=== Description of the task ===
Find each line in the data below that contains the word "from" and copy those lines out in full.

=== Input ===
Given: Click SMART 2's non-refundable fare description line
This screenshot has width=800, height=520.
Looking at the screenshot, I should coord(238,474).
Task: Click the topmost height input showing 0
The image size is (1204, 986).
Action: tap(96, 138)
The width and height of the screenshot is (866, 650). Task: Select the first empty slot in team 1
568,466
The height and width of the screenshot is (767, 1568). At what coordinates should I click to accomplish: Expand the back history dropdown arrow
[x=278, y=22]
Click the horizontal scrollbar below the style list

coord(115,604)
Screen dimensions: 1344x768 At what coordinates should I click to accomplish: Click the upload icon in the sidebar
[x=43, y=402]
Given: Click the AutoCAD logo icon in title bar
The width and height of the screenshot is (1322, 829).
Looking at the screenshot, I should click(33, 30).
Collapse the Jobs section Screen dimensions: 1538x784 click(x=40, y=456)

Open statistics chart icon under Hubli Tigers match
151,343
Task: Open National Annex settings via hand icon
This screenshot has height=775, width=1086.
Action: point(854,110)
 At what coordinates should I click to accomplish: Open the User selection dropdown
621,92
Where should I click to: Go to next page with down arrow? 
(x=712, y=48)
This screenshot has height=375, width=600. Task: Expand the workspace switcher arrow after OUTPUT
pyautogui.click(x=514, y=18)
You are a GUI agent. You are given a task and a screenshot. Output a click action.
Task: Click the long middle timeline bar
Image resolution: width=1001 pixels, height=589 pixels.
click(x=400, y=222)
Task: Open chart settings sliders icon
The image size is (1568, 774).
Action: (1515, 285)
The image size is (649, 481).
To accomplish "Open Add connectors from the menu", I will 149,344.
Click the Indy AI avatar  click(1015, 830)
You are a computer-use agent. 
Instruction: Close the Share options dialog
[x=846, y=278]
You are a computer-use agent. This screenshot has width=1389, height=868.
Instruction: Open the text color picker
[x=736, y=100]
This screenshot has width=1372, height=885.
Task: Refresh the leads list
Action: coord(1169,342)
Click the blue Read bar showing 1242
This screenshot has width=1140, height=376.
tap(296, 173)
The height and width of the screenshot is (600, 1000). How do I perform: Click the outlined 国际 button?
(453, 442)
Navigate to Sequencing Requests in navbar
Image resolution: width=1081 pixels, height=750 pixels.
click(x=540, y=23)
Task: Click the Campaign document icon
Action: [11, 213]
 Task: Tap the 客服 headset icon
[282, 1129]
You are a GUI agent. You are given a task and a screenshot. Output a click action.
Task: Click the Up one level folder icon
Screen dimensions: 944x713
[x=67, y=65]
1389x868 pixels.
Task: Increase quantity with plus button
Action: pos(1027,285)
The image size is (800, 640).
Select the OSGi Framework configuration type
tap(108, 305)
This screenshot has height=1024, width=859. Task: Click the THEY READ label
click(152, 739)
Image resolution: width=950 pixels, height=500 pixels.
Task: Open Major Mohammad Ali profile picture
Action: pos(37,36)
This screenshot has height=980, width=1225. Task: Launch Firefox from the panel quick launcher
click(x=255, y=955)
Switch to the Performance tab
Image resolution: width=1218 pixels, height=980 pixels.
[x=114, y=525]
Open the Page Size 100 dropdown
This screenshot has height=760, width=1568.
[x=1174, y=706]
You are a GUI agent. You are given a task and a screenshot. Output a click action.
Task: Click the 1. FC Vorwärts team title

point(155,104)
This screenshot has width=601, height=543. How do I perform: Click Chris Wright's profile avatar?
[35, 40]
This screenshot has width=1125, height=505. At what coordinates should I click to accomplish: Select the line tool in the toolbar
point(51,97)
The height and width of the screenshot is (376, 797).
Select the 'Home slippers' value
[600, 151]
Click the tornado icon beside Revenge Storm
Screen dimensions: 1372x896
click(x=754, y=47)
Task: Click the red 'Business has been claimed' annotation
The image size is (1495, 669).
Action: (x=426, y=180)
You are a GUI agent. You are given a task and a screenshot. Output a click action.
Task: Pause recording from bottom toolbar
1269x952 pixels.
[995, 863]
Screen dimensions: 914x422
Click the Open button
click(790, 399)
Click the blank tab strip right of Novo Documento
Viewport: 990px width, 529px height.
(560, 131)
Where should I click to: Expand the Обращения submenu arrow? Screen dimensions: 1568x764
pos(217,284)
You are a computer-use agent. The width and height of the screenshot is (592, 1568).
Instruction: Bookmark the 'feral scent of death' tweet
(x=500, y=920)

=== Output for this task ===
To accomplish "Open Add connectors from the menu", I will 149,344.
This screenshot has height=980, width=1225. Task: Launch Firefox from the panel quick launcher
Task: Pause recording from bottom toolbar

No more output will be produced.